The university needs more diversity in academic leadership and faculty to better represent the students of USC and provide a comfortable space for them.
To do this, the university should make an effort to hire more people of different backgrounds and retain the diversity that USC already has.
Within the university’s 54 leadership positions, there are no Black women and only five Black men. And eight out of the 12 faculty that left the College of Arts and Sciences this year were Black as of October 2022, according to The State.
The Black Faculty Caucus wrote a letter to the USC president and provost in August about concern over the university’s lack of commitment to maintaining and increasing Black faculty.
Nearly 25% of the students at USC are of underrepresented minorities, and African American enrollment increased by about 33% from last year. With the increase in diversity amongst students, the university should focus its efforts on making a diverse faculty and group of leaders and creating an inclusive environment so that students can feel represented.
"I definitely think there is work to be done, and we've seen some growth in that in the past couple of years, but definitely a lot of room for growth," Ariel Shepherd, the vice president of the Black Honors Caucus, said. "It would be nice for the diversity to better reflect the diversity in the student population."
She said as a minority, she feels less represented than her white peers since most of the professors that she has had are white. She sometimes feels that she has to seek representation within the campus, such as opting to take a class with a Black professor to feel more represented.
There is a supportive community within USC, but the lack of representation within academic leaders and faculty creates a struggle for students to find representation within USC. Students should have the opportunity to easily find mentors that look like them so that they can feel represented and have somebody to look up to.
"I remember my first time having a Black (professor)," Asia Turner, a fourth-year early childhood education student, said. "I was literally so excited ... Me seeing that Black lady as my teacher and her being a doctor made me feel like 'oh my god, I could be a doctor.'”
Turner thinks that often departments see minorities, especially Black women, as an afterthought in the hiring process. The department only tries to make an effort to hire more people of color after looking at the lack of diversity within the department.
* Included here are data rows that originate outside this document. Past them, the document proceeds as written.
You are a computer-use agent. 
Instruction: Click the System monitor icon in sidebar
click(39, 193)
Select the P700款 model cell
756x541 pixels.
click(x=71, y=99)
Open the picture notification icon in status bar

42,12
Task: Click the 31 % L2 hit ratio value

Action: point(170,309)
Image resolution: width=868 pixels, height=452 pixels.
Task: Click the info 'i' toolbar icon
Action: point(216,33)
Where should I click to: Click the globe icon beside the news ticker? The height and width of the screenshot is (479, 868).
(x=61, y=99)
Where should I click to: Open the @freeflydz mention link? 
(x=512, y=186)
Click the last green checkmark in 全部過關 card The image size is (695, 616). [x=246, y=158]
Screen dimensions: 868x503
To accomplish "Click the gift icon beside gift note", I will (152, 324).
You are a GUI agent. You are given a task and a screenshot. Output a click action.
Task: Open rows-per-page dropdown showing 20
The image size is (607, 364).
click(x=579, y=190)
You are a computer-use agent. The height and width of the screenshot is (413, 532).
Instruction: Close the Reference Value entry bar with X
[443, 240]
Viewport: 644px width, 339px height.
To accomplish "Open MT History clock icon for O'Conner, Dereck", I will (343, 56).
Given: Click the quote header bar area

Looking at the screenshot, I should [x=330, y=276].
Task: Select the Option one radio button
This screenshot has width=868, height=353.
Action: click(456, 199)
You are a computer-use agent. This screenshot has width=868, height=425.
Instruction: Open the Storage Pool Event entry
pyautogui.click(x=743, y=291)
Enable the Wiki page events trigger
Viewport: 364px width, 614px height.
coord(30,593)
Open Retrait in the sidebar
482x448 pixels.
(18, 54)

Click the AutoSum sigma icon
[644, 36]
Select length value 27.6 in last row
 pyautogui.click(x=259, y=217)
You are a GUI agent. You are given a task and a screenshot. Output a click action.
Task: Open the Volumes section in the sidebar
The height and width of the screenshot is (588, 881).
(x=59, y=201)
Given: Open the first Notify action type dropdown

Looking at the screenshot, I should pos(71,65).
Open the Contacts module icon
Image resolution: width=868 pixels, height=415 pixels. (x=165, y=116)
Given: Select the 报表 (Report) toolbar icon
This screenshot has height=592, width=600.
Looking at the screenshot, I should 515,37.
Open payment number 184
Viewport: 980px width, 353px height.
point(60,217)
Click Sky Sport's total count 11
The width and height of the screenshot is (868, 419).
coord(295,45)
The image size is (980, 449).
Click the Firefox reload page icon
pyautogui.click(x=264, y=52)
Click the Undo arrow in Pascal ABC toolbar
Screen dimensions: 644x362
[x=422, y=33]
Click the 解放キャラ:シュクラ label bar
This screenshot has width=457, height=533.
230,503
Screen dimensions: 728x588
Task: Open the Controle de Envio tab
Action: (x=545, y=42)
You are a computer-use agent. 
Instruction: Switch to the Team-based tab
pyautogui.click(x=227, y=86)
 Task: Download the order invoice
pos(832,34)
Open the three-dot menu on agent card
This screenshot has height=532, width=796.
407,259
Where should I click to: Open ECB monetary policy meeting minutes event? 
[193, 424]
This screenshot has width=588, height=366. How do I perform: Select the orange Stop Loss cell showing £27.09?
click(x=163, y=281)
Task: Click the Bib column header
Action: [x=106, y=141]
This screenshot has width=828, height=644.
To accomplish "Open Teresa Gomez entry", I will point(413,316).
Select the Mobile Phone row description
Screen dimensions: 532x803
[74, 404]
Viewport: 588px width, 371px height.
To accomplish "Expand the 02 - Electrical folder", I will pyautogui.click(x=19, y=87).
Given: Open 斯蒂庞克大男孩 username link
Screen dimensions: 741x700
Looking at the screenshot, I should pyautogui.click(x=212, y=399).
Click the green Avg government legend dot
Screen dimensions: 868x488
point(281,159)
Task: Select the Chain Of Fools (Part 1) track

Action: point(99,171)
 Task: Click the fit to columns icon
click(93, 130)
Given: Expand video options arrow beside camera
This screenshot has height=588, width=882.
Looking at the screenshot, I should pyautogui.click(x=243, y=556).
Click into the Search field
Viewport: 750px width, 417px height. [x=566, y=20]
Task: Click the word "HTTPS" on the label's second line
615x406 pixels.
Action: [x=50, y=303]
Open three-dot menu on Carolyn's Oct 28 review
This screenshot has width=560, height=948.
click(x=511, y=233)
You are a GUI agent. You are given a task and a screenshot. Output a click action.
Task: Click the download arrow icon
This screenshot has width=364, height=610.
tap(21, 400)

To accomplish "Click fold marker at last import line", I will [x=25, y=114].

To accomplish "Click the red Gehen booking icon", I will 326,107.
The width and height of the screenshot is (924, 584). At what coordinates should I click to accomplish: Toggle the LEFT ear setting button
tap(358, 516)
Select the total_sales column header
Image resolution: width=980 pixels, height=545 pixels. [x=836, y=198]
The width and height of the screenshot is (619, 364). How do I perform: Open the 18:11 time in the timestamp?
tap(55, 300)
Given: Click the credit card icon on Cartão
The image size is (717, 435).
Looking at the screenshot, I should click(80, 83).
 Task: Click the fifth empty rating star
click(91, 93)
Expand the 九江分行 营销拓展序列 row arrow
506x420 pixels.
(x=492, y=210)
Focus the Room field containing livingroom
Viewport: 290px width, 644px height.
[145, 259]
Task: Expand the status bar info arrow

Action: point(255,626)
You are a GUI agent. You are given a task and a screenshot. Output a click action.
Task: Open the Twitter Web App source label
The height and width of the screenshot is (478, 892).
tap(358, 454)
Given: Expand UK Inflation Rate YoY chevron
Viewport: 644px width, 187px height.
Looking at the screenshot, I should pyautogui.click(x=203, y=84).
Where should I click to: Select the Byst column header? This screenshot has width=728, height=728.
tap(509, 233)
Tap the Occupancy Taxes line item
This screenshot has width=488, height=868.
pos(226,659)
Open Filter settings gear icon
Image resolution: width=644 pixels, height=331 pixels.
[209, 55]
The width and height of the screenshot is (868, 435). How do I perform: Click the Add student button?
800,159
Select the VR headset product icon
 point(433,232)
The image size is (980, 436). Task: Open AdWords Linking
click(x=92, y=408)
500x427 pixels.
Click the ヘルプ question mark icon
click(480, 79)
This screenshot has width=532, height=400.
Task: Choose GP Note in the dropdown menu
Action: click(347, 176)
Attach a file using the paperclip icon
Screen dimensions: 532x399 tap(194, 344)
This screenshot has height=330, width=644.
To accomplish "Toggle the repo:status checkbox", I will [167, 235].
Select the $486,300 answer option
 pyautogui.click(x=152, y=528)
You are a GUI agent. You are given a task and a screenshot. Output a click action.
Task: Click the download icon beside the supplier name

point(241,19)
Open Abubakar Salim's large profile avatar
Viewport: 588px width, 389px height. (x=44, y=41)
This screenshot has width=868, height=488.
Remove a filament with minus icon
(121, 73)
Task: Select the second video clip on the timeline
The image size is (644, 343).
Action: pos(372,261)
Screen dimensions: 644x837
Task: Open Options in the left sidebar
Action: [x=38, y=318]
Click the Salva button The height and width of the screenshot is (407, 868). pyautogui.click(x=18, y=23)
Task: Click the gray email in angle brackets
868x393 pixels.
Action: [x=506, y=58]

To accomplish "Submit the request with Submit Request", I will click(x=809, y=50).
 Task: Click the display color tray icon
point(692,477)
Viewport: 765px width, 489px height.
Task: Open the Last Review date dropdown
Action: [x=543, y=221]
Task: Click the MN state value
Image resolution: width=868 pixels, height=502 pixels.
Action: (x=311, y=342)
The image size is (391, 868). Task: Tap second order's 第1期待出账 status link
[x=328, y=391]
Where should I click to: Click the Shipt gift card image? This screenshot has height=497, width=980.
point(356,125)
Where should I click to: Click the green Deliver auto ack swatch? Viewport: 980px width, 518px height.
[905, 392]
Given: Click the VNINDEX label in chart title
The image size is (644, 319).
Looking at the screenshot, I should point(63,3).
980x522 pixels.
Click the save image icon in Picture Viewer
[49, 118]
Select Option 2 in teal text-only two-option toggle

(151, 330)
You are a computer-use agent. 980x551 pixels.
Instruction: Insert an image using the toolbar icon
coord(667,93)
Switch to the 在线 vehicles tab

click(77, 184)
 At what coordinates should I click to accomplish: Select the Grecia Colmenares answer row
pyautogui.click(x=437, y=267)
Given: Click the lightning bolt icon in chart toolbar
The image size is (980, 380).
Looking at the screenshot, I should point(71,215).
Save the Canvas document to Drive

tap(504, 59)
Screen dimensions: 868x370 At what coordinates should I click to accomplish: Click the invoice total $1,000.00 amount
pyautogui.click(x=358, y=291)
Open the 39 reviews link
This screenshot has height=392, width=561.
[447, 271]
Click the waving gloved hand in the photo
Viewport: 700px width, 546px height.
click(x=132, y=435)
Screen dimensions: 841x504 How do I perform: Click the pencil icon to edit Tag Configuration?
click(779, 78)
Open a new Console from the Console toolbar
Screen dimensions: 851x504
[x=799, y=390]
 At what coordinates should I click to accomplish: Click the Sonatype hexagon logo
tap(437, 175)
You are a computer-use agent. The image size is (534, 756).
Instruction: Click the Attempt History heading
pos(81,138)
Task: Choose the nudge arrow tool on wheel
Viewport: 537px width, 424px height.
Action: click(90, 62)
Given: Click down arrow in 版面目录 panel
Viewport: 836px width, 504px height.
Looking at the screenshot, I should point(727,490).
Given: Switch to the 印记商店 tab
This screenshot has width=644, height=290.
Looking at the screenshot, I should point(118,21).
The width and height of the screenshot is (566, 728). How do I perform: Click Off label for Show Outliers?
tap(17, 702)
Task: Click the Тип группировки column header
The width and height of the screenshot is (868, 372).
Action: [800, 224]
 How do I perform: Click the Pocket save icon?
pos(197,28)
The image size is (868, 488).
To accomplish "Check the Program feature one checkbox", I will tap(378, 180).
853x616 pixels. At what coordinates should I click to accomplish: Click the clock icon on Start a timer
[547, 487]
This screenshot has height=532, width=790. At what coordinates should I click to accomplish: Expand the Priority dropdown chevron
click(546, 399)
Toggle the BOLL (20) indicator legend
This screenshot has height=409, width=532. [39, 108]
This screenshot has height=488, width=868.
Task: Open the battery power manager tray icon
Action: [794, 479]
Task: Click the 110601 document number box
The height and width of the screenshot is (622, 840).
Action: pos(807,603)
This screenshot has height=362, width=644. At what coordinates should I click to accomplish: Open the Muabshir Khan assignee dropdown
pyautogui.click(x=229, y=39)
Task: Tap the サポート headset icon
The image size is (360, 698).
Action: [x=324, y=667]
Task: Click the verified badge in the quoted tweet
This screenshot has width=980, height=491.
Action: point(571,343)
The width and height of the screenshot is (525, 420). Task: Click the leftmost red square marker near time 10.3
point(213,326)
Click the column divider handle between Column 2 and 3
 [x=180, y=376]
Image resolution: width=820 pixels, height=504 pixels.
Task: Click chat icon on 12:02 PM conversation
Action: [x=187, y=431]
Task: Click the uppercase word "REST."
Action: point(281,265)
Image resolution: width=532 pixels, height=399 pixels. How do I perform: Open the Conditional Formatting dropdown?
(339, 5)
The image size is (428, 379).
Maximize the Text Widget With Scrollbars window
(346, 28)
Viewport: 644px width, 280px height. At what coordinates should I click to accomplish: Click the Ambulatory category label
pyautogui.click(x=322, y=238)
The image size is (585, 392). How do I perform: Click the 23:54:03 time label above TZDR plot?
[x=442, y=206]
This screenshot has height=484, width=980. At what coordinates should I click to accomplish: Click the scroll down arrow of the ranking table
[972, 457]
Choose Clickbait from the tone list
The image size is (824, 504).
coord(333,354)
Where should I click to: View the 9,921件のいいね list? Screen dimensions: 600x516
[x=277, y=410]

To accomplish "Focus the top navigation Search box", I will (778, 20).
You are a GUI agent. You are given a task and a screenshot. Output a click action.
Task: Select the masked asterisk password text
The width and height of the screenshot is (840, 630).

The university should make efforts to not only hire more diverse leaders and faculty, but also understand the underlying barriers that prevented minorities and underrepresented groups from attaining these positions in the first place. USC should focus its efforts on making the Gamecock community feel more inclusive so that they retain the diverse faculty that they have now.
The university has programs such as the Executive Leadership Academy, consisting of a group of inaugural seven diverse women, to help groom the next generation of women leaders that La Trice Ratcliff-Small, the assistant director of institutional effectiveness, mentors. Another program called the Emerging Scholars Workshop helps open pathways to tenured positions for underrepresented groups at various institutions in the Southeastern Conference.
"There is a lot of activity in academic affairs, and that's where I work, but I also see lots of promise and opportunity at the University of South Carolina to expand that to some of the other divisions at our institution," Ratcliff-Small said.
Although the university has made improvements in trying to help people of color attain these higher positions, the university still needs to make improvements by creating more intentional and specific programs to help increase diverse faculty and increase inclusivity within USC.